Feeding-Related Gut Microbial Composition Associates With Peripheral T-Cell Activation and Mucosal Gene Expression in African InfantsOriginal paper
What was studied?
Researchers followed 155 infants from birth in a high-HIV-prevalence, low-income setting in South Africa. They asked whether feeding pattern (exclusive versus nonexclusive breastfeeding) shapes gut microbiota in ways that could explain why exclusive breastfeeding lowers postnatal HIV transmission risk.
How was it studied?
Stool microbial communities were profiled by 16S rRNA gene sequencing, peripheral T-cell activation was measured by flow cytometry, and buccal mucosal gene expression was assessed by quantitative PCR. All infants were exclusively breastfed at birth, but only 43.5% remained so at 6 weeks and 20% at 14 weeks.
What did they find?
Exclusively breastfed infants had lower stool microbial diversity and a distinct microbial composition compared to nonexclusively breastfed infants.
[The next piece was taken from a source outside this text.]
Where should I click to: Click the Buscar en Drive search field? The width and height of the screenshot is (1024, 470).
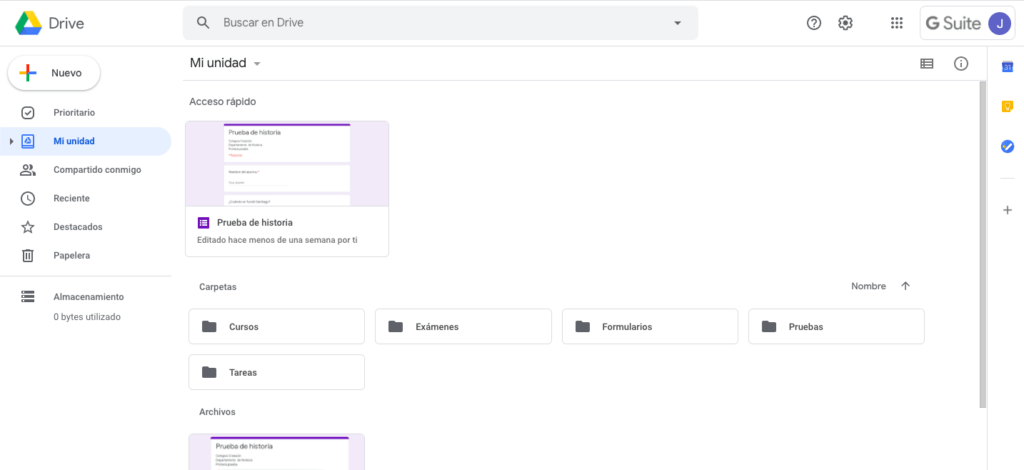click(430, 23)
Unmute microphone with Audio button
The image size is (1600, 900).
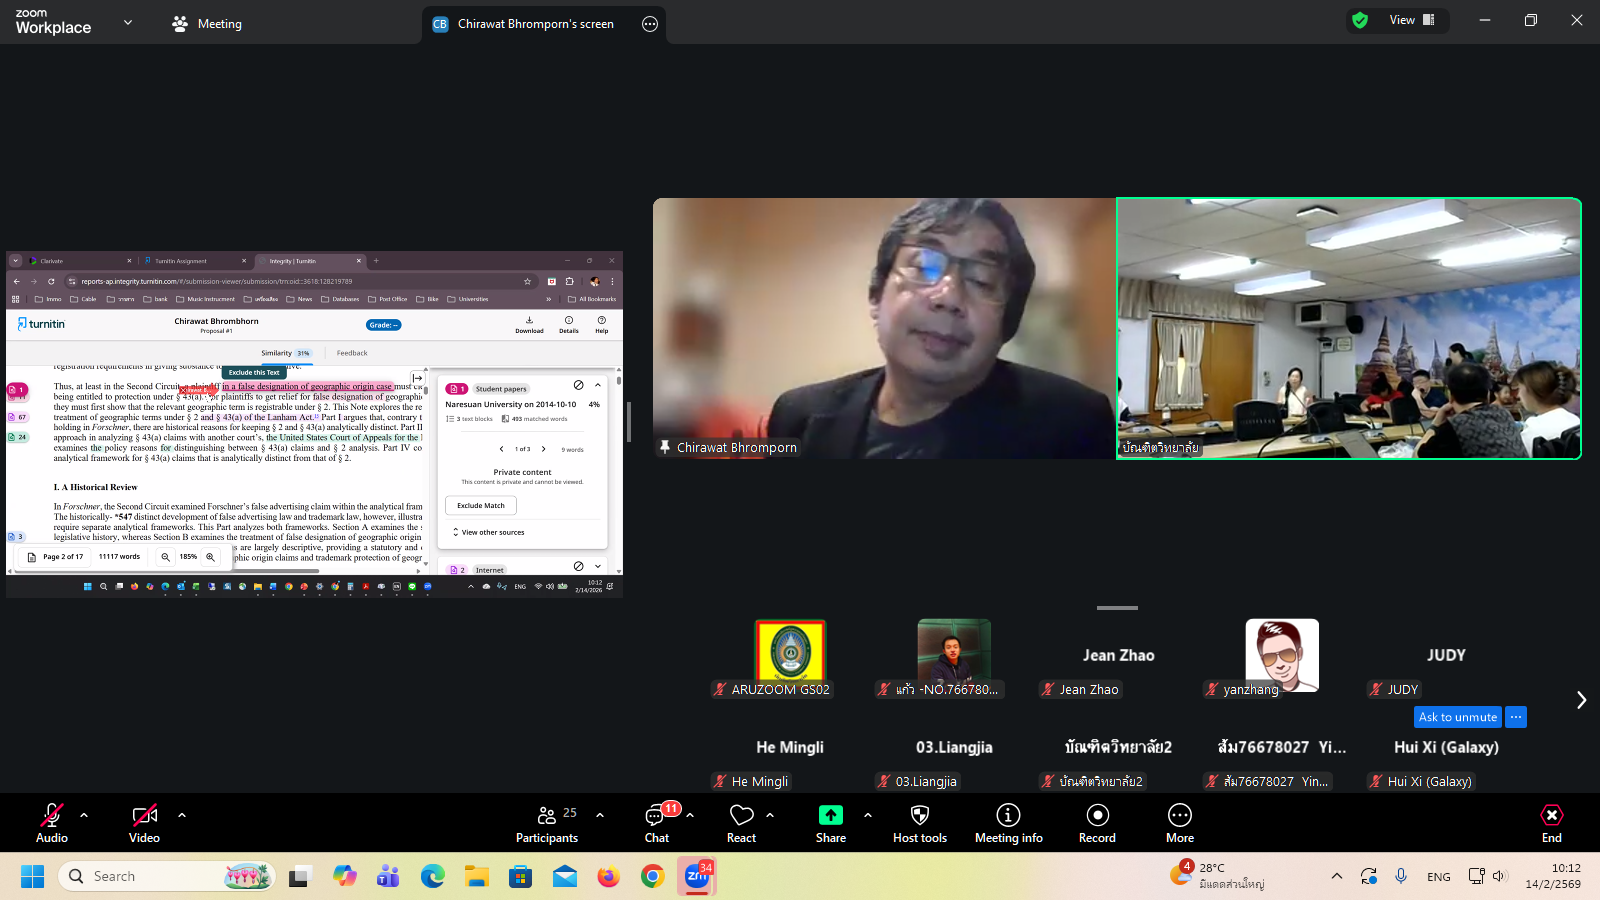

Specific taxa abundances correlated with peripheral CD4+ T-cell activation, which was lower in exclusively breastfed infants. In the oral mucosa, expression of chemokines, chemokine receptors, and epithelial cytoskeletal genes tied to recruiting HIV target cells was also lower in this group.
Why it matters
The findings offer a biologically plausible mechanism for exclusive breastfeeding's protection against postnatal HIV transmission: a distinct gut microbiota linked to reduced immune activation and fewer available HIV target cells at mucosal surfaces.